Output all of the records again, exactly as written.

------------

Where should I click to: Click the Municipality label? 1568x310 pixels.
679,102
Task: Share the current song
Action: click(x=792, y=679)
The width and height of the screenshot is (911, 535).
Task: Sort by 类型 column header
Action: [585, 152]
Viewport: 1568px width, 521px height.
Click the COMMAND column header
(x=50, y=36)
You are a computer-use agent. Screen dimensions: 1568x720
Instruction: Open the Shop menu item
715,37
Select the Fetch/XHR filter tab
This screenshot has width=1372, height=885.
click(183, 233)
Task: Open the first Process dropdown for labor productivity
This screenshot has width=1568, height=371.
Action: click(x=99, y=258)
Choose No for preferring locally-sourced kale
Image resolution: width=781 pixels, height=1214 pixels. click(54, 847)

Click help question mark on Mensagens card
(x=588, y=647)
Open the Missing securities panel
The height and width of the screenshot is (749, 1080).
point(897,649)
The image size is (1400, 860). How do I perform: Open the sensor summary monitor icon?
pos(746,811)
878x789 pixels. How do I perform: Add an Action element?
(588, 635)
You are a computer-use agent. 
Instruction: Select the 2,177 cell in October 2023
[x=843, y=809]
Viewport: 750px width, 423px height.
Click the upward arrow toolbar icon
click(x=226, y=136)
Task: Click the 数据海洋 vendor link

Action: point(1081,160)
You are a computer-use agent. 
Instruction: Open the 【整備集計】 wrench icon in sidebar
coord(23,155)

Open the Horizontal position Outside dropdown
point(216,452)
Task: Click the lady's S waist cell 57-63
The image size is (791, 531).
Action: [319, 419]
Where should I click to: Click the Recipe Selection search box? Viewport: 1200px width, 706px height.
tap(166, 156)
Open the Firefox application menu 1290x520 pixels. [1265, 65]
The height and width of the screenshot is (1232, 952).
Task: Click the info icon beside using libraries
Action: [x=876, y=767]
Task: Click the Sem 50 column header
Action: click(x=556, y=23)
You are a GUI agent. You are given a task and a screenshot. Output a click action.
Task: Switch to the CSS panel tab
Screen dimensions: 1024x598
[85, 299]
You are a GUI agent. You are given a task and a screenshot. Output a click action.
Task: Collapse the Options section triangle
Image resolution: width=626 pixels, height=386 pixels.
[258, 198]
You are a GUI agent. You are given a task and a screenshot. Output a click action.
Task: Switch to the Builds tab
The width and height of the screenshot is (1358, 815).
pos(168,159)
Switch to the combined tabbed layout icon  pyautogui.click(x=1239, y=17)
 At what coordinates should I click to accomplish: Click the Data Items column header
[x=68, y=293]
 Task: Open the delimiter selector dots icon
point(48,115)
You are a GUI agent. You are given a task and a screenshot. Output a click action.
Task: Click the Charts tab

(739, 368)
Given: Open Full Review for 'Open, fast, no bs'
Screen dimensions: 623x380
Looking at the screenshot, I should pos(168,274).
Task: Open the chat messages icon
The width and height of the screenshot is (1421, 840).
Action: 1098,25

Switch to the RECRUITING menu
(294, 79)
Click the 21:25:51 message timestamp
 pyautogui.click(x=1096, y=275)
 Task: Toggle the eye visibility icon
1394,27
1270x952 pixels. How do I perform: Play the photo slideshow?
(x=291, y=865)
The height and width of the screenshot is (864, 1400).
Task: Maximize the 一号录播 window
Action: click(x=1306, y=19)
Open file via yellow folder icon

------------

- RESPONSE
Where should I click to: Click the Municipality label? 1568x310 pixels.
679,102
Task: Share the current song
Action: click(x=792, y=679)
The width and height of the screenshot is (911, 535).
Task: Sort by 类型 column header
Action: [585, 152]
Viewport: 1568px width, 521px height.
Click the COMMAND column header
(x=50, y=36)
You are a computer-use agent. Screen dimensions: 1568x720
Instruction: Open the Shop menu item
715,37
Select the Fetch/XHR filter tab
This screenshot has width=1372, height=885.
click(183, 233)
Task: Open the first Process dropdown for labor productivity
This screenshot has width=1568, height=371.
Action: click(x=99, y=258)
Choose No for preferring locally-sourced kale
Image resolution: width=781 pixels, height=1214 pixels. click(54, 847)

Click help question mark on Mensagens card
(x=588, y=647)
Open the Missing securities panel
The height and width of the screenshot is (749, 1080).
point(897,649)
The image size is (1400, 860). How do I perform: Open the sensor summary monitor icon?
pos(746,811)
878x789 pixels. How do I perform: Add an Action element?
(588, 635)
You are a computer-use agent. 
Instruction: Select the 2,177 cell in October 2023
[x=843, y=809]
Viewport: 750px width, 423px height.
Click the upward arrow toolbar icon
click(x=226, y=136)
Task: Click the 数据海洋 vendor link

Action: point(1081,160)
You are a computer-use agent. 
Instruction: Open the 【整備集計】 wrench icon in sidebar
coord(23,155)

Open the Horizontal position Outside dropdown
point(216,452)
Task: Click the lady's S waist cell 57-63
The image size is (791, 531).
Action: [319, 419]
Where should I click to: Click the Recipe Selection search box? Viewport: 1200px width, 706px height.
tap(166, 156)
Open the Firefox application menu 1290x520 pixels. [1265, 65]
The height and width of the screenshot is (1232, 952).
Task: Click the info icon beside using libraries
Action: [x=876, y=767]
Task: Click the Sem 50 column header
Action: click(x=556, y=23)
You are a GUI agent. You are given a task and a screenshot. Output a click action.
Task: Switch to the CSS panel tab
Screen dimensions: 1024x598
[85, 299]
You are a GUI agent. You are given a task and a screenshot. Output a click action.
Task: Collapse the Options section triangle
Image resolution: width=626 pixels, height=386 pixels.
[258, 198]
You are a GUI agent. You are given a task and a screenshot. Output a click action.
Task: Switch to the Builds tab
The width and height of the screenshot is (1358, 815).
pos(168,159)
Switch to the combined tabbed layout icon  pyautogui.click(x=1239, y=17)
 At what coordinates should I click to accomplish: Click the Data Items column header
[x=68, y=293]
 Task: Open the delimiter selector dots icon
point(48,115)
You are a GUI agent. You are given a task and a screenshot. Output a click action.
Task: Click the Charts tab

(739, 368)
Given: Open Full Review for 'Open, fast, no bs'
Screen dimensions: 623x380
Looking at the screenshot, I should pos(168,274).
Task: Open the chat messages icon
The width and height of the screenshot is (1421, 840).
Action: 1098,25

Switch to the RECRUITING menu
(294, 79)
Click the 21:25:51 message timestamp
 pyautogui.click(x=1096, y=275)
 Task: Toggle the eye visibility icon
1394,27
1270x952 pixels. How do I perform: Play the photo slideshow?
(x=291, y=865)
The height and width of the screenshot is (864, 1400).
Task: Maximize the 一号录播 window
Action: click(x=1306, y=19)
Open file via yellow folder icon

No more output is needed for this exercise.